Dec 14, 2011

Tibet: Dalai Lama Urges EU Envoy to Tibet


Despite repeated rebuffs from Chinese representatives to the EU, the Dalai Lama urged Catherine Ashton to continue requesting that EU fact-finding missions be allowed to travel to Tibet during a recent visit to Prague.  Noting the desperate situation in the mountainous region, His Holiness hoped that an EU mission would restrain Chinese authorities in their administration of the plateau.

Below is an article published by EU Observer:

The Dalai Lama has urged foreign affairs chief Catherine Ashton to keep asking China for EU diplomats to visit Tibet.

"The situation in Tibet is very desperate. It is urgent that the international community sends fact-finding delegations to the Tibetan area to investigate the situation on the ground. This will have a restraining influence on the Chinese authorities," he said in written remarks sent to EUobserver during his visit to Prague on Monday (12 December [2011]).
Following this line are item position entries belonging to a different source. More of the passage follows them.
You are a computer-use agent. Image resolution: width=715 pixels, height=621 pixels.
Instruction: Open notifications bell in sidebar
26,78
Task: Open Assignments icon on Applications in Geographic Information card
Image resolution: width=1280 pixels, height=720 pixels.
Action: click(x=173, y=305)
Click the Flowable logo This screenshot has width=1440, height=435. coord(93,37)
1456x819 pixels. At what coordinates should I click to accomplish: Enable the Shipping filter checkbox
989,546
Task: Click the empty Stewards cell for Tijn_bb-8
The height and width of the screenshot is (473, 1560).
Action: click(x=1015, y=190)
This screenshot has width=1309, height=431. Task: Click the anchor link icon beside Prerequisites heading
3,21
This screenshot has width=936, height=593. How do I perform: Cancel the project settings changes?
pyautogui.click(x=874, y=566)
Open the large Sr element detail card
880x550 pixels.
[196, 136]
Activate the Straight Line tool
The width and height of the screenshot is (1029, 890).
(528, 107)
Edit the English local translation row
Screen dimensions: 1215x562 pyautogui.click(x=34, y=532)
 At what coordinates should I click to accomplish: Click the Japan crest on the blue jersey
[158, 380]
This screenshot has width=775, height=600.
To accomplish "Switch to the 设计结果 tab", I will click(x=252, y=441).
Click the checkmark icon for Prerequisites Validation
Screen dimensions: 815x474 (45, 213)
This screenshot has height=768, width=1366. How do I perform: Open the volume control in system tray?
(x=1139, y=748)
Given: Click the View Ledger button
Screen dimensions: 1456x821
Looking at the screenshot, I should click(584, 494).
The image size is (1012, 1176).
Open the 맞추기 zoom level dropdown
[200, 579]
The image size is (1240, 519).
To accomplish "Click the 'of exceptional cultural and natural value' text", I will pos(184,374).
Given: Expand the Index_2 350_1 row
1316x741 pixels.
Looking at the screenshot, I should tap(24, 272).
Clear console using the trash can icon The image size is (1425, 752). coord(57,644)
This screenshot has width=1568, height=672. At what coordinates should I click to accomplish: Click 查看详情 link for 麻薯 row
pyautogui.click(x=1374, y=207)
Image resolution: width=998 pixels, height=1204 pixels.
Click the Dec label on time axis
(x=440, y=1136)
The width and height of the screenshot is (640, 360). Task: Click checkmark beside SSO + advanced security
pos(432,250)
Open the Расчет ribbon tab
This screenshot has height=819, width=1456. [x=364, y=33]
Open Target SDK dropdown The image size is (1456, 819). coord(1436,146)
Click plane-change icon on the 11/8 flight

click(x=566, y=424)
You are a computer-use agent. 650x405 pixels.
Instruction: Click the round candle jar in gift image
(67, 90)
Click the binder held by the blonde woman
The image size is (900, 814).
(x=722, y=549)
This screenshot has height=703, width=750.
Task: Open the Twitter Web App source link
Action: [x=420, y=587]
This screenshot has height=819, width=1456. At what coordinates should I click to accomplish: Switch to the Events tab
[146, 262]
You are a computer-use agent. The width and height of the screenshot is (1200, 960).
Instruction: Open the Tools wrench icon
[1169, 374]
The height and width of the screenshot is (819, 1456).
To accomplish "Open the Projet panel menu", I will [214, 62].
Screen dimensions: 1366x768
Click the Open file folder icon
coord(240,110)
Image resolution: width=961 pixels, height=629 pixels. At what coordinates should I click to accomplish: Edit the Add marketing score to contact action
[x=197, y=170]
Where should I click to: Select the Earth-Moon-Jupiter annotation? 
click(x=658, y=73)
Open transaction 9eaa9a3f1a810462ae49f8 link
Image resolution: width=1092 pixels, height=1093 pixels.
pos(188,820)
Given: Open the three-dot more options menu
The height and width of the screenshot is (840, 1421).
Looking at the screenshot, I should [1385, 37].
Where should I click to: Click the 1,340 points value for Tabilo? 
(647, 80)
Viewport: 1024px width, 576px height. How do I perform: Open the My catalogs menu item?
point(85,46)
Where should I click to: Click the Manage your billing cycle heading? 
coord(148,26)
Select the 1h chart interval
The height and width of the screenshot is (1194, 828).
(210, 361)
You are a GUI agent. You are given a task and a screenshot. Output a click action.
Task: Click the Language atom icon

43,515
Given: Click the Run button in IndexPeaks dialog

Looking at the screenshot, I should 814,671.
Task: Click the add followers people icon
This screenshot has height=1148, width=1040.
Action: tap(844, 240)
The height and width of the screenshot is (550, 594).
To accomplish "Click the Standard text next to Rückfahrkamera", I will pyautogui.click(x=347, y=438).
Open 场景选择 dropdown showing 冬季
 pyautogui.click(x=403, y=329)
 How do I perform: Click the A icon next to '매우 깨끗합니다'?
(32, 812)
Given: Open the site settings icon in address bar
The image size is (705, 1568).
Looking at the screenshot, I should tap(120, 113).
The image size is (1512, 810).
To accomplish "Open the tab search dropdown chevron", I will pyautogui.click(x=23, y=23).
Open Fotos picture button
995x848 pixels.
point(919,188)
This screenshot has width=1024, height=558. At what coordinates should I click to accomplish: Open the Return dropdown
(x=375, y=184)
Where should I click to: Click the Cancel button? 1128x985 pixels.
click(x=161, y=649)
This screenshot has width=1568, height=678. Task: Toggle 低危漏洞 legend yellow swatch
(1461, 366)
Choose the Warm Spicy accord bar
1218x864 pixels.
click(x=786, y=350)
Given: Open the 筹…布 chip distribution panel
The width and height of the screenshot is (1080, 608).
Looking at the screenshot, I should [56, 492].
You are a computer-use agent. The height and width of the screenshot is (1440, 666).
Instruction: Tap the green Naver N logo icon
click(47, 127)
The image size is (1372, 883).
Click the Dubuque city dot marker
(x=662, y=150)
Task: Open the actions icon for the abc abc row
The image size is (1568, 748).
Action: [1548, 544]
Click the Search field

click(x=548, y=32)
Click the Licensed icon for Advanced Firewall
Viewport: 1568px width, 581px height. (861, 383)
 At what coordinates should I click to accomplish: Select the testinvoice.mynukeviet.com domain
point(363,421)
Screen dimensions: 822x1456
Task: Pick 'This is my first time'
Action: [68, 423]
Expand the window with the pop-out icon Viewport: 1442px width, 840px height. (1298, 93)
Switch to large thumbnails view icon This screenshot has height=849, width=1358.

"Should the Chinese side reject the request, the EU could issue a strong statement of deep concern and raise the issue at international fora, such as the United Nations Human Rights Council."

He noted that China cares about its international reputation and is not immune from Arab-Spring-type events.

"As powerful as China may be, she is still part of this world and cannot escape the global trend toward more freedom and democracy. The international perception of China is of great importance to the Chinese leadership - China has the ambition to play a leading role in the world."

Ashton's diplomats say they have already made formal requests to visit the disputed region.

But China's man in charge of Tibet, vice-minister Zhu Weiqun, at a rare meeting with press in Brussels also on Monday [14 December 2011], ruled out the possibility.

"China is an independent country and we have the full capacity to handle problems on our territory. So under no circumstances will we allow foreign fact-finding missions into the Tibetan autonomous region ... I don't believe that the interference of any foreign force could achieve anything constructive. Indeed it could very well lead to an escalation of the crisis and to wars," he told this website.

He made a veiled reference to the EU's need for Chinese financial assistance.

"EU-China relations are all the more important due to the financial crisis ... I don't see why at this point in EU-China relations the EU lets so many people point fingers at China's internal affairs. I don't recall China finger-pointing at EU affairs."

Addressing a European External Action Service (EEAS) official at the meeting, Francesco Magiello, Zhu said Ashton should rebuke MEPs for meeting with the Tibetan prime-minister-in-exile, Lobsang Sangay, in November [2011].

"I do hope that from the EU institutions some efforts could be made to persuade those people who have a habit of making irresponsible remarks against China to learn more about this issue instead of pointing fingers," he said.

The official narrative on Tibet is that China in 1951 "liberated" the region from feudalism and has over the past six decades created economic prosperity.

Zhu on Monday [14 December 2011] accused Western governments of funding the Dalai Lama's India-based movement to weaken China for strategic reasons.

He called the Dalai Lama a "savage" who gets young monks to set themselves on fire to provoke anti-Chinese feeling. He added that Chinese intelligence has evidence the head-in-exile of the Kirti monastery in Tibet, Kirti Rinpoche, organised three of the 12 recent self-immolations. He also said a "Dalai Lama group" in Taiwan recently published an article saying monks who kill themselves will be reincarnated as Buddhas.

For his part, Magiello sided with the Dalai Lama and international NGOs, such as Human Rights Watch, who see the self-immolations as a reaction to Chinese repression.

"We are concerned about the recent cases of self-immolations because these in our view seem to reflect the desperation of some Tibetan people regarding the erosion of Tibetan culture," he said.

He declined to use the Chinese formula of "so-called prime minister" for Lobsang Sangay, calling him instead the "prime minister of the Tibetan government-in-exile."

Dalai Lama envoy Kelsang Gyaltsen told EUobserver that China tries to pin inflammatory statements made by some exiled Tibetans on the official movement in order to discredit its non-violent credo.

When asked by EUobserver to show it a copy of the pro-self-immolation article mentioned by Zhu, the spokesman for the Chinese EU mission, Wang Xining, said: "The ... article is difficult to locate on internet. Sorry."